UN pulls Israeli exhibit claiming Palestinian citizens enjoy equality

UN pulls Israeli exhibit claiming Palestinian citizens enjoy equality
The UN has removed a number of panels from an Israeli exhibit at its New York headquarters claiming Palestinian citizens of Israel have the same rights as Jews.
2 min read
08 Apr, 2016
Palestinian citizens of Israel face institutional discrimination despite the exhibit's claims [Twitter]
An exhibit that claimed that Palestinian citizens of Israel enjoy equality and called Israel the Middle East's "only proven democracy" has been pulled from display at the UN headquarters in New York.

The international body removed the panel, along with two others, in order to ensure that the exhibition would "conform to the purposes and principles" of the organisation.

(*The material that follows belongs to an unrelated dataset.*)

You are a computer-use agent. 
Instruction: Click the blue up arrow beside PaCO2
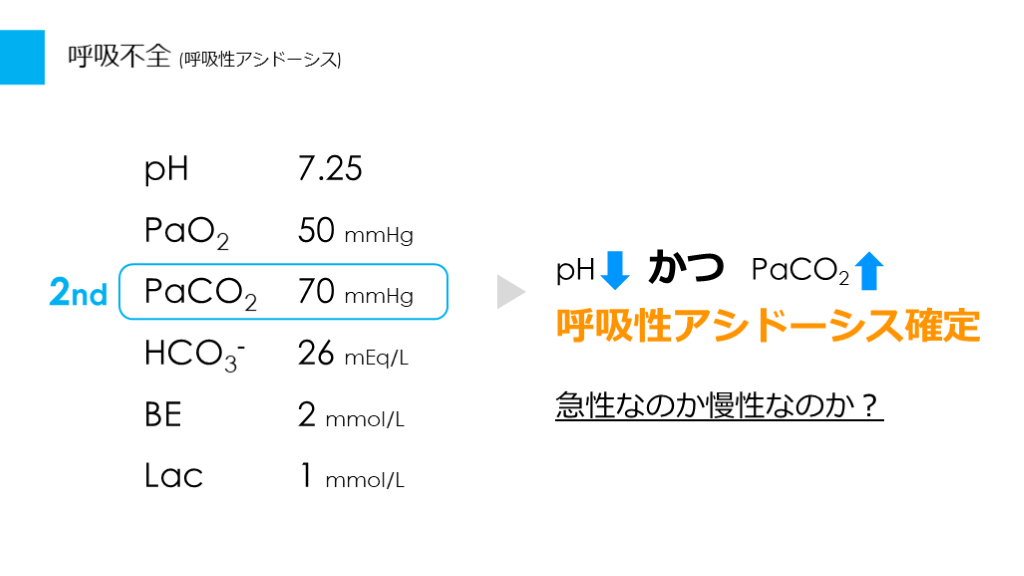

The claims made by the poster, which boasts of the ability of Arabs to "serve in the Israeli parliament" and "vote in all elections", stand in stark contrast to the reality faced by the country's Palestinian citizens.

Just last month, three Palestinian members of the Israeli parliament were suspended, in a move that was described by the Israeli peace bloc Gush Shalom as being part of Netanyahu's "demagogic campaign against the Arab Knesset Members."

Arab-Israelis equality banner
The controversial 'equality' banner that was removed
Adding to the harrowing, and often ridiculous list of anti-Arab prescriptions was news last week from Israel's official religious Conversion Authority that Palestinians are not allowed to become Jewish.

Rabbi Yitzhak Peretz, head of the Conversion Authority, said that applicants for a religious conversion to Judaism must not be "infiltrators" or "Palestinian", among other things.

Another poster that claimed Jerusalem as the "spiritual and physical capital of the Jewish people" was also removed.

On Monday, however, the UN reversed a decision to ban another panel from the exhibition that described Zionism as the "liberation movement of the Jewish people."

This u-turn came after Israel's ambassador to the UN called upon Secretary General Ban Ki-Moon on Sunday to rescind the decision and "apologise to the Jewish people"

"By disqualifying an exhibition about Zionism, the UN is undermining the very existence of the State of Israel as the homeland of the Jewish people," he said.

Founded by Theodor Herzl in 1896, Zionism was initiated with the goal of achieving the return of Jews to their "unforgettable historical homeland."

This aim, however, has contributed to the forced displacement and killing of Palestinians who already lived in the region, as well as the seizure of vast swathes of land.